3. Tipagem do antígeno leucocitário humano (HLA)
Pode ser usado para descartar doença celíaca em pacientes que já seguem uma dieta sem glúten ou em pacientes com uma enteropatia idiopática do tipo celíaca, mas só é útil para o diagnóstico em casos específicos, como quando há discrepância entre os achados sorológicos e histológicos.[73]
A tipagem HLA pode ser usada como exame de rastreamento de primeira linha para descartar doença celíaca entre parentes de primeiro grau.[34] No entanto, a disponibilidade e o custo desse teste neste contexto podem ser proibitivos.
4. Endoscopia
Podem-se observar atrofia e pregas serrilhadas da mucosa, nodularidade e padrão de mosaico da mucosa, mas esses achados não são sensíveis nem específicos para o diagnóstico de doença celíaca.[Figure caption and citation for the preceding image starts]: Pregas serrilhadas da mucosa duodenal em um paciente com doença celíacaDo acervo pessoal de DA Leffler; usado com permissão [Citation ends].
[Figure caption and citation for the preceding image starts]: Pregas serrilhadas da mucosa duodenal em um paciente com doença celíacaDo acervo pessoal de DA Leffler; usado com permissão [Citation ends].
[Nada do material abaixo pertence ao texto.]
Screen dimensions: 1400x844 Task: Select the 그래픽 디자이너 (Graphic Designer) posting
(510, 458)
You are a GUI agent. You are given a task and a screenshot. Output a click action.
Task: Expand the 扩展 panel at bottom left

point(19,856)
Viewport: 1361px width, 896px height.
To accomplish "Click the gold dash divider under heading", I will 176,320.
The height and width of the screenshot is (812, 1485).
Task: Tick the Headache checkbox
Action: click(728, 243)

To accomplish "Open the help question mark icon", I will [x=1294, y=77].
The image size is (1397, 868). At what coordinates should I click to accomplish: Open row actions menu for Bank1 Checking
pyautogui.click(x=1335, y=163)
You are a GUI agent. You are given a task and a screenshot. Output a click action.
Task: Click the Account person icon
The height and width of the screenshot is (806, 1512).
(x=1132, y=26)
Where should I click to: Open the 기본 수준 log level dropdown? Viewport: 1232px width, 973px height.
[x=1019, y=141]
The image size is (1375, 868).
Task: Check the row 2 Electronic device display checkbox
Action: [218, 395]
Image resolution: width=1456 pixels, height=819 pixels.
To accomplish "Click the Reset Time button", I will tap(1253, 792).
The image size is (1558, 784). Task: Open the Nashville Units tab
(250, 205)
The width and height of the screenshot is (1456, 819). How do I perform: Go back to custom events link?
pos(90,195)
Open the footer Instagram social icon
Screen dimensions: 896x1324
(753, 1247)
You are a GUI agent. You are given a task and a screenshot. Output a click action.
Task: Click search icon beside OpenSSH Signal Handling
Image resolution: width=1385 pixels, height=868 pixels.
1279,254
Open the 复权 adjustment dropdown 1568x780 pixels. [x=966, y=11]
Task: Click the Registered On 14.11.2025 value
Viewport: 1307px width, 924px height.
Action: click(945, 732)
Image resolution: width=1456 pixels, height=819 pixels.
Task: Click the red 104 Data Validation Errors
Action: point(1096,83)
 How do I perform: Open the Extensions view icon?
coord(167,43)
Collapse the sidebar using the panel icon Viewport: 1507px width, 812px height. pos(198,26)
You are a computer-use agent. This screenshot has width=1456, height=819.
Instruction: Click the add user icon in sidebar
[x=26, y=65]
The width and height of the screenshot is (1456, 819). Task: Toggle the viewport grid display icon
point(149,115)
A videoendoscopia por cápsula permite obter imagens de todo o intestino delgado e apresenta boa sensibilidade para a detecção de características macroscópicas da doença celíaca. No entanto, a endoscopia por cápsula costuma ser usada para detectar complicações da doença celíaca, como jejunite ulcerativa ou linfoma.[79][80]
Teste de provocação com glúten
As pessoas com doença celíaca em dieta sem glúten antes da avaliação não podem ser diferenciadas de controles saudáveis. Nesses pacientes, o teste de provocação com glúten é necessário. No teste de provocação com glúten, a pessoa retorna a uma dieta que contém glúten, com 3-10 gramas de glúten por dia (2-5 fatias de pão integral), sendo os exames sorológicos e a histologia do intestino delgado avaliados após 2-8 semanas do início da dieta com glúten.[81][82]
Kits comerciais
Os pacientes que usaram um kit para realização do teste em casa ou que pensam em usá-lo devem ser orientados a discutir seus sintomas com um profissional da saúde, independente do resultado do teste.
Os testes comercialmente disponíveis para avaliar o risco individual de doença celíaca detectam a presença de genes HLA-DQ2 e HLA-DQ8 na saliva.[83] No entanto, as diretrizes do Reino Unido não recomendam o exame de HLA-DQ2 e HLA-DQ8 no diagnóstico inicial da doença celíaca em ambientes não especializados.[84]
Os profissionais da saúde devem estar cientes de que os pacientes que testam positivo para anticorpos tTG usando exames de sangue autoadministrados (testes de glicemia capilar) podem iniciar uma dieta sem glúten antes de serem avaliados por seu profissional da saúde, e isso pode dificultar a investigação diagnóstica subsequente.[85]
Os testes para detecção de anticorpos tTG na saliva estão sendo investigados, mas não há evidências suficientes para recomendar seu uso.[34]